I’m not a very big person. I’m 5’4″ and 138 pounds and I have a lower back problem. I’m certainly not sedentary but I don’t lift weights unless you count pound cake. But on Saturday, I found out just how strong I can be when I have to step up.
Bruce had moved the bee enclosure and needed my help moving the hives. They sit on 6×6’s which sit concrete blocks and when full of honey and bees for the winter they weigh well over one hundred pounds each. With one of us on either side, moving them is a challenge but doable. Our plan was to lift and slide each hive onto the garden cart and wheel the bees to their new home. But somehow, as I picked up the first hive the cart rolled forward just enough to make me lose my balance. I banged my shin into one of the 6×6’s and shaved a 3 inch flap of skin into a dandy little scroll. That threw me off even more and I fell forward which pushed the cart even more. This threw the weight towards Bruce and we were in real danger of dropping the hives. You have to picture that our faces were inches from the hive top and dropped bees are pretty nasty. I knew in that instant that I COULD NOT LET GO!

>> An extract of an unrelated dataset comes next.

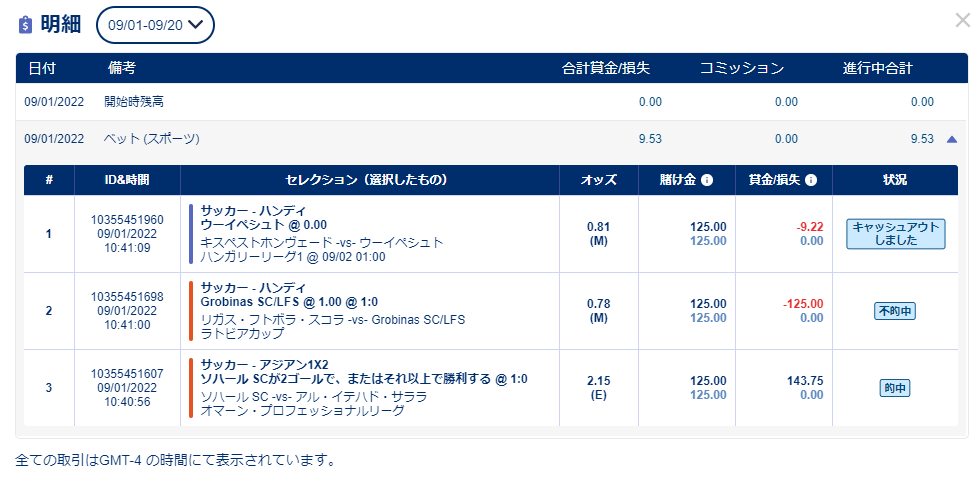Open the 09/01-09/20 date range dropdown
The height and width of the screenshot is (478, 980).
point(155,25)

I am probably not doing a good job of conveying just how hard it was to hang on. The pain was intense. We had bees flying around our heads and I was at a crazy, uncomfortable angle. Bruce managed to nudge the cart forward with his foot while I held up my end and we managed to slide the hive forward enough to enable Bruce to relieve some of the weight from me. The whole mess only took about twenty seconds but it was mighty long twenty seconds.

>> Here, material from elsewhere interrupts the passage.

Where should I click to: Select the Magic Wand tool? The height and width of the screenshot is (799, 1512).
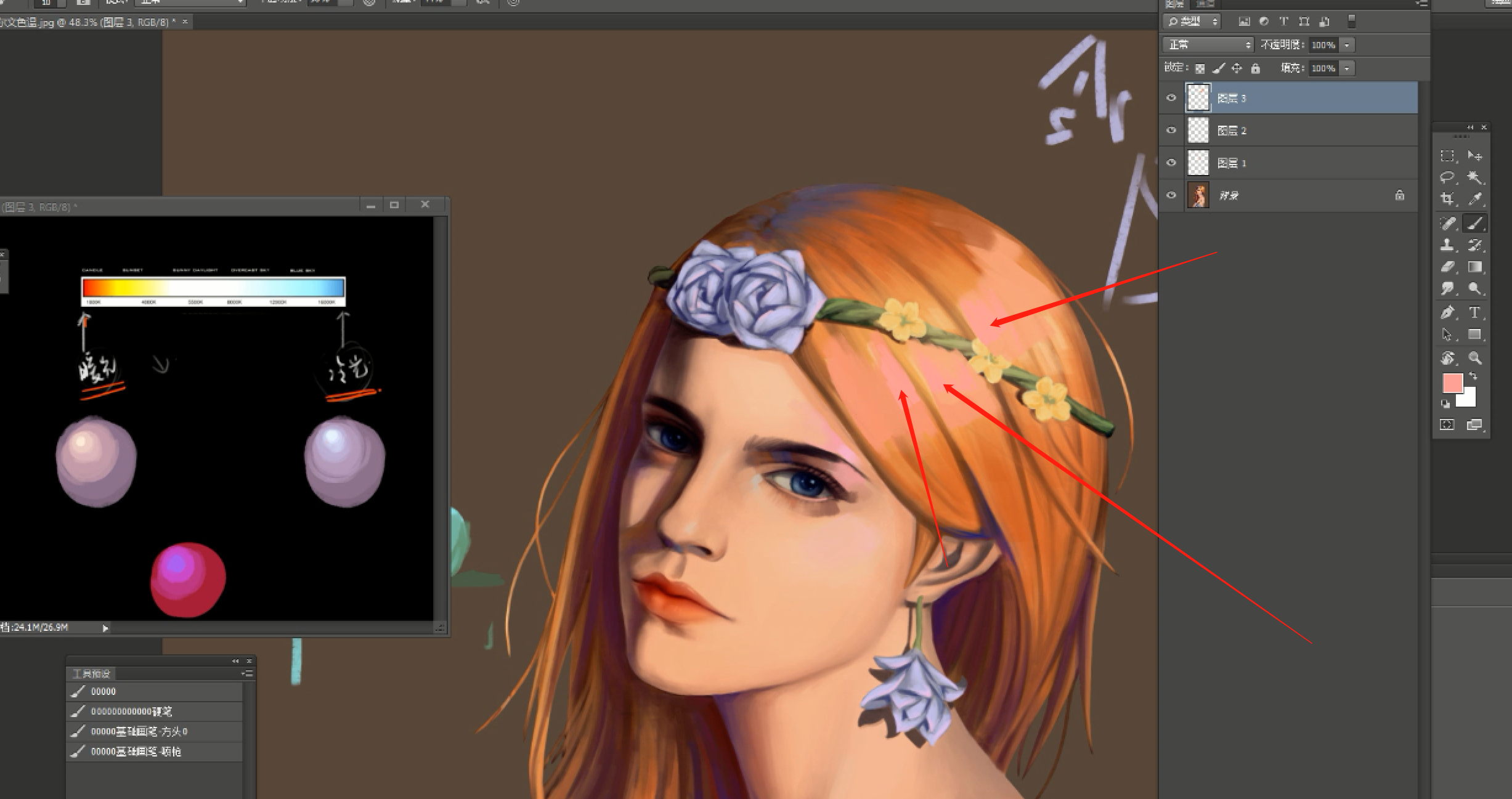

My leg looks awful. I have a big bruise and a lot of swelling along with one of those scrapes that oozes and hurts just to look at. Still, I’m feeling pretty darn proud of myself. I think we all wonder just what we could accomplish if the chips were down. I’m betting we are stronger than we think.

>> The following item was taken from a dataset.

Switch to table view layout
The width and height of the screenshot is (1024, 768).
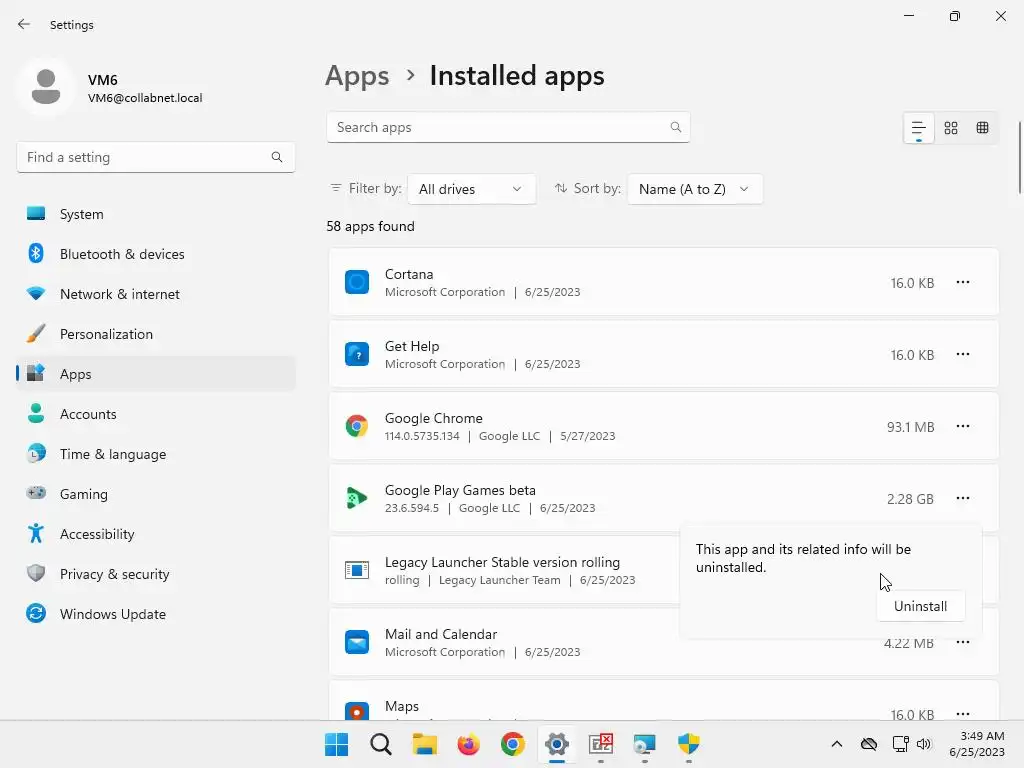pos(982,128)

There are times one does have to admit failure and later that night we had such a moment. Bruce loves the holidays, especially things like making gingerbread houses with the girls. He is also a night person. He’s the kind of guy who can announce at 9:30 PM, a time when sensible people are getting into bed that it’s time to wallpaper the bathroom or rip out a wall. It’s a miracle we’re still married. Anyway, we decided that Saturday night was the time to put together the gingerbread house. He did not decide that reading the directions was necessary. After all, just how hard could it be. I’ll tell you how hard. Impossible is how hard. After an hour and a half of collapsed roofs and tottering walls we gave up. The whole mess looks as though it has been through some apocalyptic disaster. That’s my Christmas decoration. The “after picture” of the Mutant Zombie Bikers. It’s still sitting on the kitchen island waiting for a Christmas miracle. I’m guessing that the miracle will come in the form of one of us getting sick enough of the mess to toss the whole thing to the chickens. At least it isn’t filled with angry bees.